No plano ideológico, a política do menor  seguia  tendo  considerável  porção  do  viés  cientificista de indigitar o menor como alguém fora da ordem, portanto  merecedor  de correção.
Não  se  aventava  a lógica  de  que a correção deveria passar  por  responsabilizar o Estado em garantir para todas as crianças e  adolescentes, independentemente de condição social ou étnica, os três lotes: cívico, político e social de direitos básicos indicados por Marshall  como componentes da cidadania liberal.
A lógica continuava a ser responsabilizar o menor por sua “culpa” de  se  encontrar  marginalizado, concedendo-lhe  a  correção  como  forma  de  seu adestramento social.
Também continuava o papel hegemônico do Estado em dirigir a política do menor.
Concluindo o problema social envolvendo crianças e adolescentes em risco social e adolescentes em conflito com a lei segue em um estado de extrema gravidade.

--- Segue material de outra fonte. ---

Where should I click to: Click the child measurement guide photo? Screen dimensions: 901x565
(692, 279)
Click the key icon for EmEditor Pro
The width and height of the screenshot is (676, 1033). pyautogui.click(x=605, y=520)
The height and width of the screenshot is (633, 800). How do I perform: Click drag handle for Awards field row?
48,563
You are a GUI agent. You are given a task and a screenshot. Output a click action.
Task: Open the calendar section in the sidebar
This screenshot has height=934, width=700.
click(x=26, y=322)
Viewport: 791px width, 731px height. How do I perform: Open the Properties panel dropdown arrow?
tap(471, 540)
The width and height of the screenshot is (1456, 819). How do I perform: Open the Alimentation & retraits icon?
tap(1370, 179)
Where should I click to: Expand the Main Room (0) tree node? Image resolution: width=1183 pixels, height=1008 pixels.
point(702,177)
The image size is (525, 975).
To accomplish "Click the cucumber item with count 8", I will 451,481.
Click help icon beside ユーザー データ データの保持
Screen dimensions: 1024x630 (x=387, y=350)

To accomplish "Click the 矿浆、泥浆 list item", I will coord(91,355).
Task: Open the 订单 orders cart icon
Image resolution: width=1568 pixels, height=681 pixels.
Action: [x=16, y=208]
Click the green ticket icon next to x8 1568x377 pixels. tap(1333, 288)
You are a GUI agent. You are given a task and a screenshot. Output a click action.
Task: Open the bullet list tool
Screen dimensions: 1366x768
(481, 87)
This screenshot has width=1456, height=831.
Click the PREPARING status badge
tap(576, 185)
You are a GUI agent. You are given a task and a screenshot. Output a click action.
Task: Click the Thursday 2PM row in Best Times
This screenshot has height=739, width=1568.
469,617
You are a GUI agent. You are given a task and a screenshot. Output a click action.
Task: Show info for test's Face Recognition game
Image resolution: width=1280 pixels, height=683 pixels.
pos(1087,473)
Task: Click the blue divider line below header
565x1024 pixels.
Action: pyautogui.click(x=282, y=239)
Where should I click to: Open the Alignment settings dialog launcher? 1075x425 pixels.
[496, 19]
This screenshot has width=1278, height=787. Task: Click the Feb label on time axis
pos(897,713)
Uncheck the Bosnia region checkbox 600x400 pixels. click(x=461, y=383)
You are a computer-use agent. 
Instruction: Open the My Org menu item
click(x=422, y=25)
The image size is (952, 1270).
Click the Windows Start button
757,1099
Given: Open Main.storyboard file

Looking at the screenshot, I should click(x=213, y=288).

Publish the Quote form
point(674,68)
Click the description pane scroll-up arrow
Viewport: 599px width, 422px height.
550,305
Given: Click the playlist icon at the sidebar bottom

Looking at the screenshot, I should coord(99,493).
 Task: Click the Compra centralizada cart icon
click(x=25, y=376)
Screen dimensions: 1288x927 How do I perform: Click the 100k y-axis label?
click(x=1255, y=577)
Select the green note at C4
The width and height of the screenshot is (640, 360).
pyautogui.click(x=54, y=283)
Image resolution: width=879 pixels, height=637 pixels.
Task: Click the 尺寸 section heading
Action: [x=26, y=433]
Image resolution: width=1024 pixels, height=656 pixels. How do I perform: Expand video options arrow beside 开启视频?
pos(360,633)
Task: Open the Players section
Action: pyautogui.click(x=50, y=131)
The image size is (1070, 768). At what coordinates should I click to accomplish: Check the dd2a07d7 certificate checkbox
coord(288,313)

As razões para tal gravidade estão na continuidade do alto nível de desigualdade social que marca a sociedade brasileira, na influência perniciosa da indústria cultural em forjar valores e comportamentos baseados no individualismo possessivo, na deficiência escolar, sobretudo em se tratando de escola pública de ensino básico, em não educar os alunos para o fortalecimento de uma consciência crítica diante do mundo em que estão inseridos, além de fornecer-lhes uma educação de baixa qualidade em termos de disciplinas curriculares, e na deficiência, não menos grave do que a escolar, dos dispositivos estatais em educar os adolescentes cumpridores de medidas socioeducativas.
 Finalmente, a razão provavelmente de maior gravidade, por estar na raiz do problema, é a incapacidade de muitas famílias em educar suas crianças e adolescentes de modo a prevenir que elas entrem em situação de risco social, o que contribui de forma bastante acentuada para que sejam futuros agentes de conflitos com a lei.
Tal incapacidade decorre do fato de essas famílias estarem acometidas de alguns dos males, ou até todos, que acometem seus filhos e não contarem com apoio suficiente de organizações governamentais e/ou não-governamentais que lhes deem subsídios suficientes para desenvolverem uma consciência critica e uma condição material capazes de proteger a si a seus filhos.

Não atacando essas fontes principais de fatores de risco, de modo a fazerem serem vencidos por fatores protetivos, a tendência é que os problemas crianças e adolescentes em risco social e adolescentes em conflito com a lei prossigam no mesmo diapasão de então ou até venham a se agravar, a despeito da vigência de uma  lei bem qualificada do ponto de vista protetivo/corretivo e da diligência de uma multiplicidade de projetos, organizações e agentes bem intencionados em mitigar ambos os problemas.